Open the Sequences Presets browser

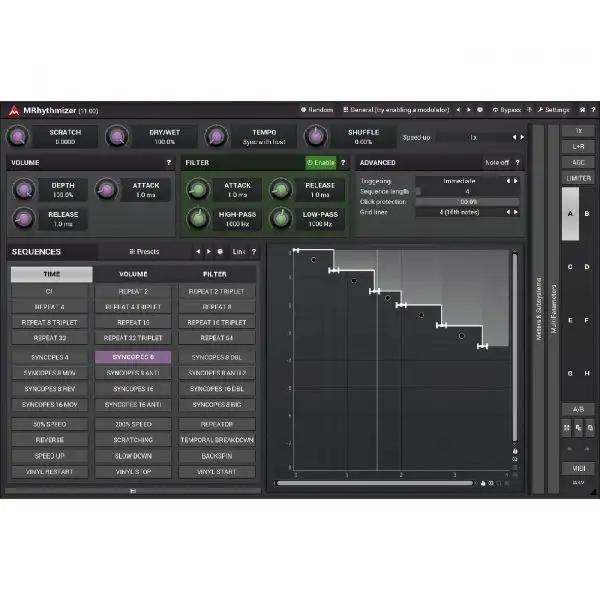[145, 252]
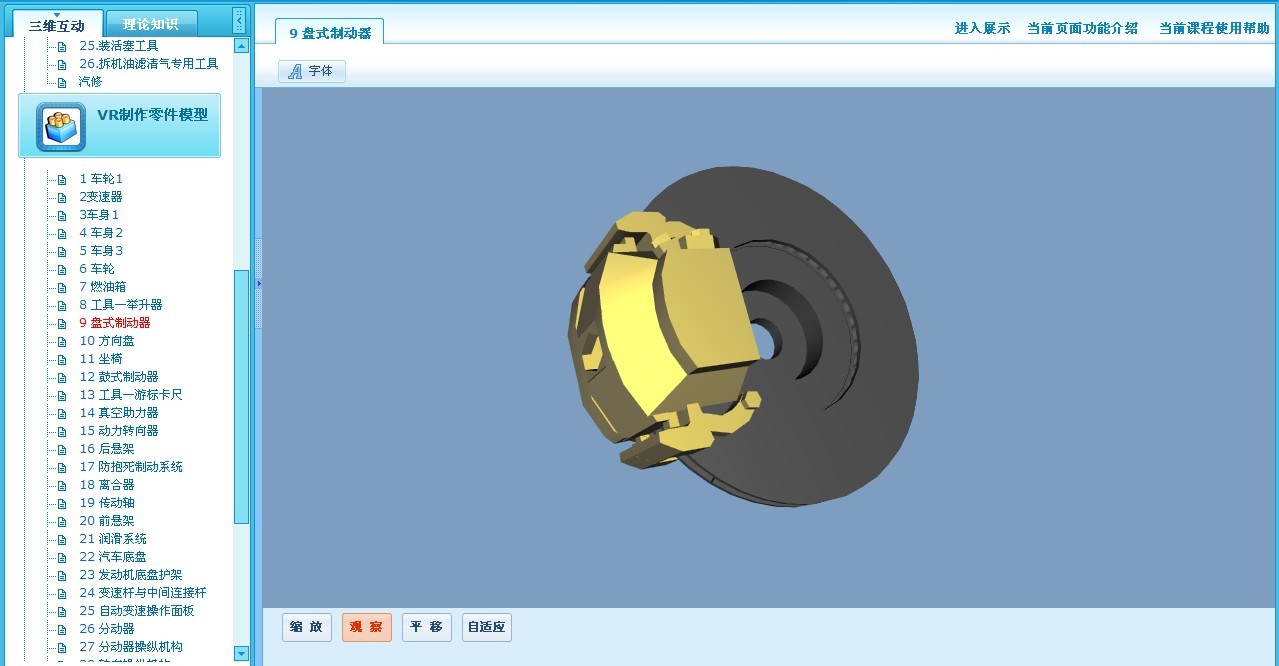Click the VR制作零件模型 building blocks icon
This screenshot has width=1279, height=666.
[x=61, y=127]
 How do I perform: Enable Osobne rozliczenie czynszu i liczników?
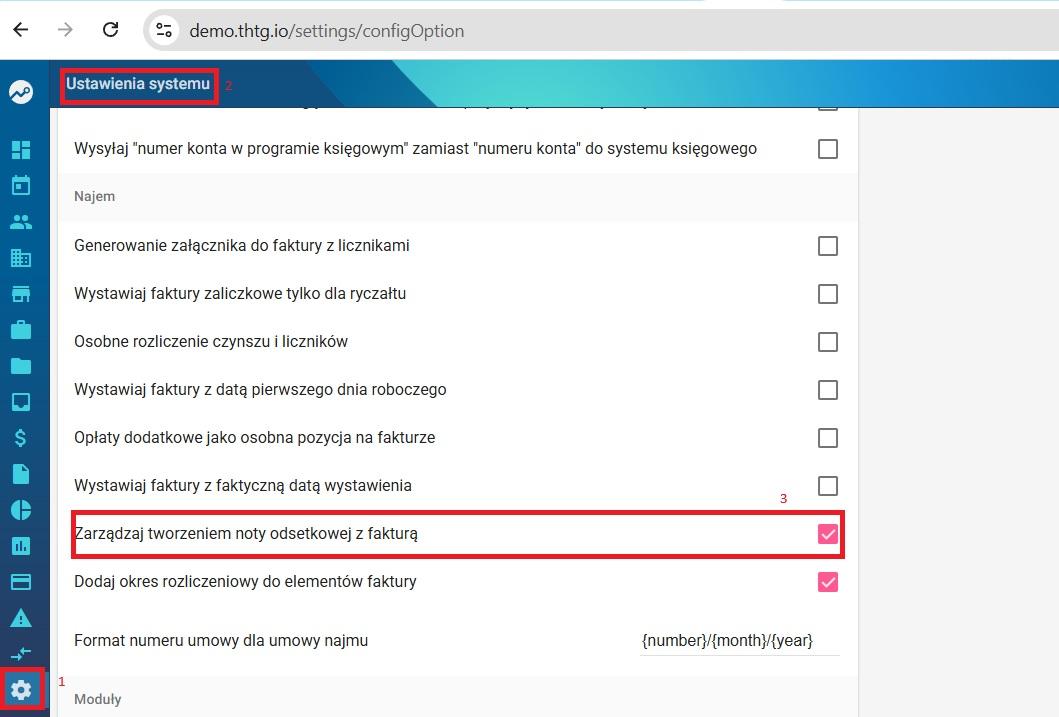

== == ==

* **The task**
The records above need retyping in full. Omit the pictures, and change nothing else.

* **Worked solution**
Open the Sequences Presets browser

[145, 252]
Click the VR制作零件模型 building blocks icon
This screenshot has width=1279, height=666.
[x=61, y=127]
 How do I perform: Enable Osobne rozliczenie czynszu i liczników?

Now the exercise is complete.